Check every line of the entries below for "height", and copy the lines that have it.
### DATASET RECORDS
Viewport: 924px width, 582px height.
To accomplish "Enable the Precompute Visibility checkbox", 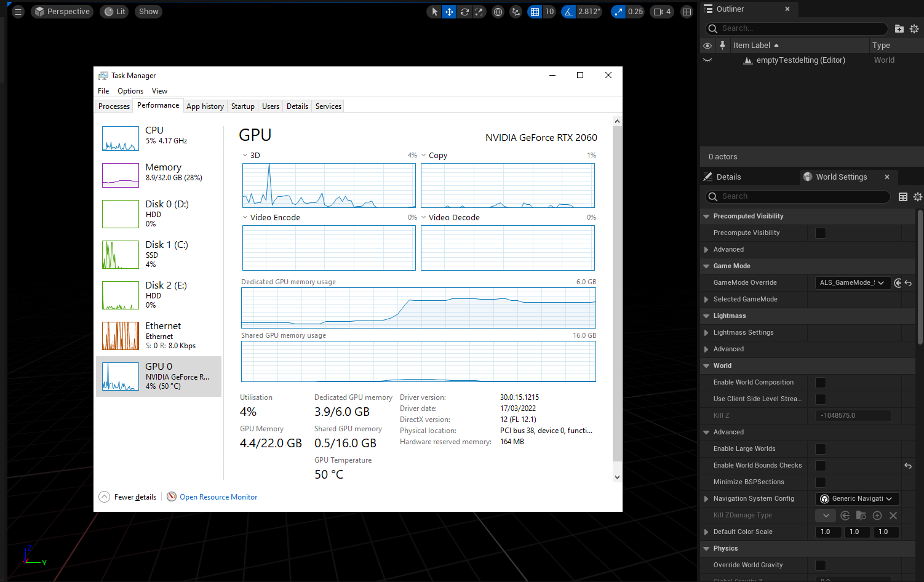I will click(821, 233).
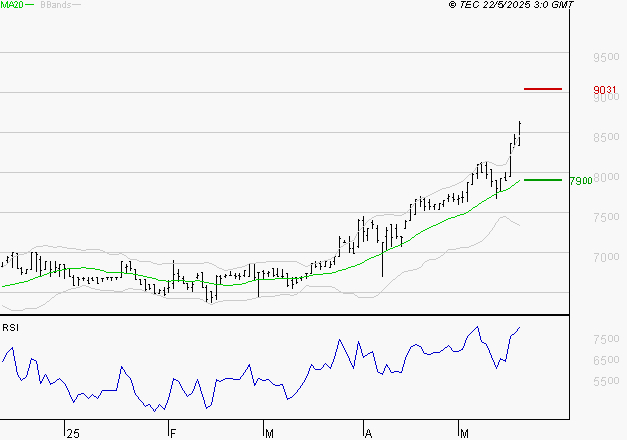The image size is (627, 440).
Task: Click the first M month marker for March
Action: (270, 433)
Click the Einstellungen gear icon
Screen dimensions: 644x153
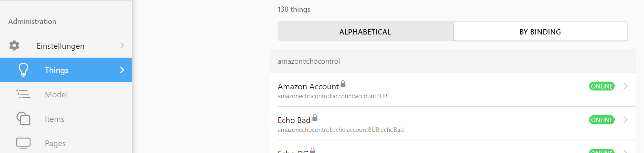[14, 45]
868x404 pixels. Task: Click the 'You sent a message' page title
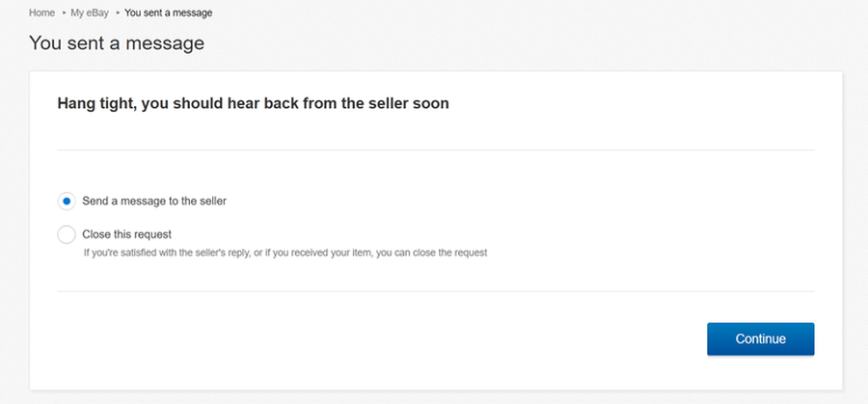point(117,42)
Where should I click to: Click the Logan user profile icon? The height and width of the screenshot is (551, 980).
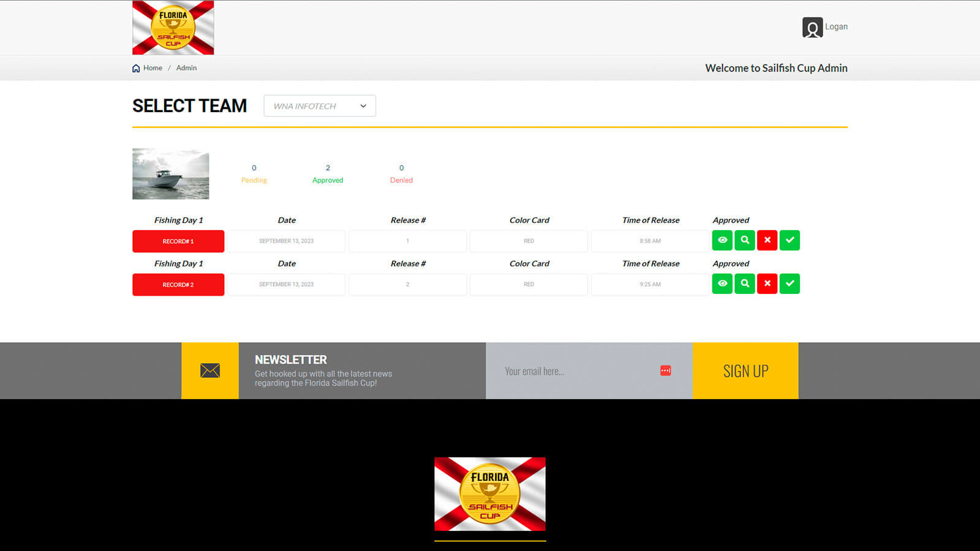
######
(ANSWER BELOW):
Viewport: 924px width, 582px height.
Where should I click to: Click the Logan user profile icon? The height and width of the screenshot is (551, 980).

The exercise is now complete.